• EXCERPT
★ ★ ★ ★ ★ ★ ★
# UNO has a Home!!



## sassy14830 (Jan 19, 2005)

Ok We think now is the time to let our SM Family know Uno has a Home. Msloke (Rose) will make a great home for Uno. She will be getting him next week. I hope everyone is glad that Uno will remain in the SM family. 

However He needs a new name. Lets see who can come up with some good ones. 

Heres a current pic









He is a very playful boy very strong and solid. He loves to play with his skunk he plays tug of war with it and he loves to shake it with all his might. He often falls over when doing so. He is very speedy and not afraid of anything. He is a sweet boy who loves to give kisses. I hope this helps you guys in picking a name.


----------



## k/c mom (Oct 9, 2004)

Wonderful news!! Congratulations, Msloke!!!! WOW! Gosh, I thought Uno was such a cute name.


----------



## k/c mom (Oct 9, 2004)

> _Originally posted by Msloke+Sep 15 2005, 09:59 PM-->
> 
> 
> 
> ...


Thanks! I thought Uno was a great name too and was planning on him staying Uno but Sarah pointed out that Uno actually sounds like "no" and that might become a problem....drat!







I didn't even think of that. He might think his name is "U" and "no" follows which would not be fun in training. Oh well. 

But as far as posts on SM goes, he will always be Uno.  

I can't wait to see him and Cassie together....that should be a riot!
<div align="right">index.php?act=findpost&pid=100088
[/B][/QUOTE]

That makes sense... I never thought of that!! Duh!! Maybe "Uno" can be his middle name! What about his name being Mister Uno and calling him Mister. I call Catcher "Mister" a lot.
★ ★ ★ ★ ★ ★ ★
• CHALLENGES
- a) In the thread about Uno's new home, why does Uno need a new name?
- b) Carry on the forum thread about Uno's new home from its last post.
★ ★ ★ ★ ★ ★ ★
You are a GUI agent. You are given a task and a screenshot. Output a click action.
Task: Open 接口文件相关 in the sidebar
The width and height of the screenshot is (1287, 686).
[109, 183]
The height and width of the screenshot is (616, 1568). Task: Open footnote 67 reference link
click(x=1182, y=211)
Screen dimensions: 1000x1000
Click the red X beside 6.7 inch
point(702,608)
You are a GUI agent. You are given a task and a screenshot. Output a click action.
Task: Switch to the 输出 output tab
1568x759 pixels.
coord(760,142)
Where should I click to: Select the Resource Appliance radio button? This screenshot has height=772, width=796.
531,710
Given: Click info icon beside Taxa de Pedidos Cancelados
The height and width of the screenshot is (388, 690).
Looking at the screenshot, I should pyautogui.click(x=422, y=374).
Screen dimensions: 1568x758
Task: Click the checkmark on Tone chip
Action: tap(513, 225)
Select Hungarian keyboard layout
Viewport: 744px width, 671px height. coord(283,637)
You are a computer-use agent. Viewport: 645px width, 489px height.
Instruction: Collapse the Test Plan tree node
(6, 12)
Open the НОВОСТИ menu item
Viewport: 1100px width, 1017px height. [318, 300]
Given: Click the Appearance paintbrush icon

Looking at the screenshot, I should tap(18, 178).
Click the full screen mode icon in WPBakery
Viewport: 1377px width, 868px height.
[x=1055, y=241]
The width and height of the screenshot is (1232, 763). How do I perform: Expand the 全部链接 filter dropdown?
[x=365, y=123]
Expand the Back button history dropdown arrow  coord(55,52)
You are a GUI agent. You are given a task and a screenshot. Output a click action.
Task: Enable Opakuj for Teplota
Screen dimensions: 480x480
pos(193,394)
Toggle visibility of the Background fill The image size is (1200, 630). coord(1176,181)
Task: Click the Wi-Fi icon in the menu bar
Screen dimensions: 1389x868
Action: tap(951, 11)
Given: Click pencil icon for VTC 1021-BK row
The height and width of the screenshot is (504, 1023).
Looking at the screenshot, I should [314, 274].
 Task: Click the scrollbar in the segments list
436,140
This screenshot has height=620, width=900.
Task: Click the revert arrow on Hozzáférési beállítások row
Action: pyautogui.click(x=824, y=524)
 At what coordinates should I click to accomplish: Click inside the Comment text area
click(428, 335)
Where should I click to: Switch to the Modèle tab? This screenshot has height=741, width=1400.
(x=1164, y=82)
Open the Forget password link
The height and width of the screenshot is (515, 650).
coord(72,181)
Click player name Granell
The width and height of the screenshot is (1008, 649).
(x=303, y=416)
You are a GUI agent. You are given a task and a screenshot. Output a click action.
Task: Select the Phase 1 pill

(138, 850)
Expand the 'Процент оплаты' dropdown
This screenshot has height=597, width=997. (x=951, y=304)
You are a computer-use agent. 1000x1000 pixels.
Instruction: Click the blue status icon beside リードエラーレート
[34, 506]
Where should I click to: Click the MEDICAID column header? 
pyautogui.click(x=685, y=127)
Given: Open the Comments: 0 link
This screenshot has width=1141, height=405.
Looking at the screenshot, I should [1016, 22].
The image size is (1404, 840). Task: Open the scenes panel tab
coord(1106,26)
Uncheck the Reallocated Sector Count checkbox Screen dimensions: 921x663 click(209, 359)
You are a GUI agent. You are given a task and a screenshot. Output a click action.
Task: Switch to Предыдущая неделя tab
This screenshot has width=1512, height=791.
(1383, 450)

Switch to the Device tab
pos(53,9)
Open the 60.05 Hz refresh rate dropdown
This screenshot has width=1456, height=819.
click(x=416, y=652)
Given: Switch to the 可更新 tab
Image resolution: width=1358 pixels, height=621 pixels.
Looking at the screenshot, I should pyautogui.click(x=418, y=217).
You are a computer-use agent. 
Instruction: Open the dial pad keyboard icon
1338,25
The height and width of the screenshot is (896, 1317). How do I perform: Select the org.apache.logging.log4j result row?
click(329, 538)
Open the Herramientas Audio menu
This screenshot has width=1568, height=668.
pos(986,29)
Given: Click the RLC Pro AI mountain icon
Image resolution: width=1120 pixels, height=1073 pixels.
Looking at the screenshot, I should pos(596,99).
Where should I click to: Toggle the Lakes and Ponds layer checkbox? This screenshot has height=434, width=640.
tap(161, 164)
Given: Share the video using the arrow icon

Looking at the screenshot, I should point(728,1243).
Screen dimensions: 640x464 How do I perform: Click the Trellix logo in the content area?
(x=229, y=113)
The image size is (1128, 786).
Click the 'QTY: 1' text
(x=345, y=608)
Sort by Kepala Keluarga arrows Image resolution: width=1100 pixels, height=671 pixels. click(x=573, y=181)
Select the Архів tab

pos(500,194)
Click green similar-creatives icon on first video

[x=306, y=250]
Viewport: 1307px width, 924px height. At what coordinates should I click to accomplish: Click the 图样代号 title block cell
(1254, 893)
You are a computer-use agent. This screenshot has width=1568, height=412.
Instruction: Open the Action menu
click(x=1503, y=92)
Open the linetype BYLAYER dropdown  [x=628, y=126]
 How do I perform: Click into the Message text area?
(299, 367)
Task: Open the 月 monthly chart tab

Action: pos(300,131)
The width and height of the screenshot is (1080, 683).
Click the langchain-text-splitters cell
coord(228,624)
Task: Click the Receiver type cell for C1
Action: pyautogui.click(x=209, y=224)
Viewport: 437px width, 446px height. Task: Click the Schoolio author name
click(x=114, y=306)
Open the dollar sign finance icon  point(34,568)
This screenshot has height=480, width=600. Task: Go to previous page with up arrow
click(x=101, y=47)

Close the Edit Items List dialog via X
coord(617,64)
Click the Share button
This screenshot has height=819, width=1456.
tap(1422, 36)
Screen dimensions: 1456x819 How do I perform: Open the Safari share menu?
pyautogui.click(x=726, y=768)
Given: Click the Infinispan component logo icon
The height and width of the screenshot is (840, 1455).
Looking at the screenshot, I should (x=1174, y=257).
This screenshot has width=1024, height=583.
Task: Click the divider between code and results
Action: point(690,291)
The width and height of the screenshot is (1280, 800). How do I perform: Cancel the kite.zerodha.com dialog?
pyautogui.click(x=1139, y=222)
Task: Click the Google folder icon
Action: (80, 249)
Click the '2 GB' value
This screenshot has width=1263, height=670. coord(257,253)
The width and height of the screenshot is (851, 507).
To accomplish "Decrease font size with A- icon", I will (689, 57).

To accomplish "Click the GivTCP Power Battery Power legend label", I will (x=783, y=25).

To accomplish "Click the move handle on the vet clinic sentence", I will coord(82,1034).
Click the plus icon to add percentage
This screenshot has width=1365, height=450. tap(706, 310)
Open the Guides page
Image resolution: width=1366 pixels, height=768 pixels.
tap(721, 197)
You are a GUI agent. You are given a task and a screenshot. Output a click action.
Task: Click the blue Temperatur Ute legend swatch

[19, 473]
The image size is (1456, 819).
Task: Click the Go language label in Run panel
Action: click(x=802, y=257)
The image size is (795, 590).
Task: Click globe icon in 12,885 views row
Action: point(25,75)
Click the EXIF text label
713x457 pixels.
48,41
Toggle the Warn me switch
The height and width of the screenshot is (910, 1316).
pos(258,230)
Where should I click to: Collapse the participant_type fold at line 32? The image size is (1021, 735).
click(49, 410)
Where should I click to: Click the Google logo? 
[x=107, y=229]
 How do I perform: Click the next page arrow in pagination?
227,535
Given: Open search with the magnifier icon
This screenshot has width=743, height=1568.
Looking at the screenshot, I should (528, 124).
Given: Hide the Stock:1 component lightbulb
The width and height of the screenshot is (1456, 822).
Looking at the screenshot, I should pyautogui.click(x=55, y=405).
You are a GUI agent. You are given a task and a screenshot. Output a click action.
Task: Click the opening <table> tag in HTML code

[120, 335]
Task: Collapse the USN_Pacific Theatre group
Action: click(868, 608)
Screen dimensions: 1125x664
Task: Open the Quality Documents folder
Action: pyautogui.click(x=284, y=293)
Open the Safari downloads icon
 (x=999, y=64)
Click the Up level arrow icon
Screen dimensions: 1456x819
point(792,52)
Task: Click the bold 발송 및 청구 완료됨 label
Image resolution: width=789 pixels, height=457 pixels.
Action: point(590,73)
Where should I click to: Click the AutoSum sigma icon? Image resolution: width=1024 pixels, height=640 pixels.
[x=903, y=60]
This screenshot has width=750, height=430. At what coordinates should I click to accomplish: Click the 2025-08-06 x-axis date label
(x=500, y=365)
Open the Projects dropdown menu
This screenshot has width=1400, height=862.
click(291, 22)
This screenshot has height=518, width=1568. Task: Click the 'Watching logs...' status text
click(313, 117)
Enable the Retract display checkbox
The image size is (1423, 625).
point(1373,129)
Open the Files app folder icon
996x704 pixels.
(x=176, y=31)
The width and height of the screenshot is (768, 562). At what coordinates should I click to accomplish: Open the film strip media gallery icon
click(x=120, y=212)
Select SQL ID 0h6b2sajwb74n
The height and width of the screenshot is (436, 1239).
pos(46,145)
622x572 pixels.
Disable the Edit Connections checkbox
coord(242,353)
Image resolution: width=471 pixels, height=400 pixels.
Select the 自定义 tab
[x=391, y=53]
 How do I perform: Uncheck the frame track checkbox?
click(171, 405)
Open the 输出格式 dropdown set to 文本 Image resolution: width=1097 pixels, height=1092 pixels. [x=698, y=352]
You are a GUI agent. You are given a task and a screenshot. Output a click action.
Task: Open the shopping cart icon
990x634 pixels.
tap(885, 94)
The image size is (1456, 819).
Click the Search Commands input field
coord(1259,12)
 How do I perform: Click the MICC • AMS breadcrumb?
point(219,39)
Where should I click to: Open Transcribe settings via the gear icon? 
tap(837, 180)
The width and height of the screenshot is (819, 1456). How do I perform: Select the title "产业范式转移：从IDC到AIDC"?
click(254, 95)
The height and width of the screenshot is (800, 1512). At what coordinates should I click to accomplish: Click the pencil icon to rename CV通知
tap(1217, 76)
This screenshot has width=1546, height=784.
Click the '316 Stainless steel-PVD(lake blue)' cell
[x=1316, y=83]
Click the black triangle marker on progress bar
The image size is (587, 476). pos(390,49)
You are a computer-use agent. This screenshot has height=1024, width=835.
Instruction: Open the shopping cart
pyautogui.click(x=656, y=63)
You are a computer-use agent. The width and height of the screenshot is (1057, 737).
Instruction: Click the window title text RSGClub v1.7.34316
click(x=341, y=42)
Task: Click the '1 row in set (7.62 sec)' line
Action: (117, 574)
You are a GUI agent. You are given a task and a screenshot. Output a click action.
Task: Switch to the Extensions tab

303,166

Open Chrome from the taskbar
★ ★ ★ ★ ★ ★ ★
• WRITTEN RESPONSES
- a) Someone pointed out that "Uno" sounds like "no," which could cause trouble. The dog might take his name to be "U" followed by "no," and that would make training unpleasant.

- b)
----------



## AJ (Jun 5, 2005)

Omg!!! This is wonderful!! I'm soo happy for you!!! Congrats!!!


----------



## k/c mom (Oct 9, 2004)

> _Originally posted by Scrappy_@Sep 15 2005, 10:18 PM
> *The first thing that came to mind when Sarah said he needs a new name was Yahtzee as when my kids were young they were either playing Uno or Yahtzee
> <div align="right">index.php?act=findpost&pid=100091*


[/QUOTE]
That's funny.... that could be a cute name, actually!!!


----------



## mimi2 (Mar 29, 2005)

How exciting! Keeping him in the SM family is just the best!







I can't wait to see pictures of him and Cassie playing!


----------



## LexiAndNikkisMom (Apr 13, 2004)

Congrats! 

East Missouri to Texas...How long of a drive is it?


----------



## 3Maltmom (May 23, 2005)

My Henry flew in from Hawaii and I was going to change his name to Kekoa. I wanted a brave Hawaiin name for him. After picking him up at LAX, I laughed. He so looked like a Henry.

If we're casting ballots, my vote goes to Koa. I absolutely love that name. And it sure does flow with Cassie. Cassie and Koa...I love it!!

Congrats


----------



## Teddyandme (Feb 6, 2005)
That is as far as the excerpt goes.